Standout Single: “Parasites”
Unstable lo-fi indie hitmakers manage to not only flesh out their sound but also take it into a more savage corner of Detroit rock history. The excavation of new-old Death records has been good news for hardcore fans, but getting a 2010 take on stalled-out emotions and the economy is a real pleasure. But as loud and rude as they get, Tyvek still brings plenty of nuance and a real knack for pulling killer melodies from abstractly absurd situations. Nothing Fits is maybe the best post-Election Day soundtrack that we’ve got right now.
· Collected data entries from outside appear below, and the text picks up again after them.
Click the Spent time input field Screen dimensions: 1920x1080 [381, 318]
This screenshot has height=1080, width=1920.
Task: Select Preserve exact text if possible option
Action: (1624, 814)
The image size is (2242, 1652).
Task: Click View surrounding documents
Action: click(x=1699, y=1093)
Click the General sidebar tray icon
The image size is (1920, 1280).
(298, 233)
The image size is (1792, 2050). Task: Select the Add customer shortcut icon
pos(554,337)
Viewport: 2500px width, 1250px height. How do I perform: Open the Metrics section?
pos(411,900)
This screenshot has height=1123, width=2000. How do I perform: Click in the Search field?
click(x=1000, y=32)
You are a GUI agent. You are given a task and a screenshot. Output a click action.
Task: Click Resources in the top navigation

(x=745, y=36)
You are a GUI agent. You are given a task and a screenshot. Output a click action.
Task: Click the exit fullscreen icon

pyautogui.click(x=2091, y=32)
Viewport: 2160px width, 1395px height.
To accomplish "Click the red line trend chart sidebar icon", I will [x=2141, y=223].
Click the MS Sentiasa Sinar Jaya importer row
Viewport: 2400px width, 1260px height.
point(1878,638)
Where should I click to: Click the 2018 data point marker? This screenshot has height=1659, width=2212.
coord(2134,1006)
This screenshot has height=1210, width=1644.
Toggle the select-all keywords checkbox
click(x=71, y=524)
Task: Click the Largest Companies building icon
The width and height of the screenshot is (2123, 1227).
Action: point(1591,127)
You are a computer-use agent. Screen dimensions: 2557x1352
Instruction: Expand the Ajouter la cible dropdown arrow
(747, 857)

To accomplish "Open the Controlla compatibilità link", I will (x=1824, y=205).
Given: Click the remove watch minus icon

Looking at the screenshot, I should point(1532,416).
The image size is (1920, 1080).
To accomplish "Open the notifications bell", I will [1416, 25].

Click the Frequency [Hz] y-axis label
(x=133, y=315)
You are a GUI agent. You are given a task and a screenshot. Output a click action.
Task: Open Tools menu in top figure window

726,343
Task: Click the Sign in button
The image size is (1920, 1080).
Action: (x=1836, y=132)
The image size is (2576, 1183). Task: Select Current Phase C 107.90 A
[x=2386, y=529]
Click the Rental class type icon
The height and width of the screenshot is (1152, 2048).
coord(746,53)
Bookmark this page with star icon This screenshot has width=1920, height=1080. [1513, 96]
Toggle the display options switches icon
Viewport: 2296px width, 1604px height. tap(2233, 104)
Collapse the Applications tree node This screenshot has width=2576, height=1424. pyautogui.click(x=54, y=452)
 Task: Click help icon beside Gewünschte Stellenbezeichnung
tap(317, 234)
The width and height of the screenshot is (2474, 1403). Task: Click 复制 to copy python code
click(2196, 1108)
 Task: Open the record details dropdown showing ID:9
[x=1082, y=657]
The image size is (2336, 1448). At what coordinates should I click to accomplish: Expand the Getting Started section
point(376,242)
Standout Single: “Potatoes”
I’ve always been a fan of the lazy Walkmen songs, the ones that settle over you like a blanket in winter. Not that any of them are particularly over the top in the energy department, but the first song I ever heard by them was “We’ve Been Had,” and I’d say it’s still my favorite thing they’ve recorded. Which is why Lisbon is so appealing to me: The whole album is pretty much walking pace. Sure, there are small moments of acceleration, but on the whole, there’s plenty of time for Hamilton Leithauser to unpack all sorts of melancholy and pensive thoughts. And now that the winter is here, this record is only getting stronger.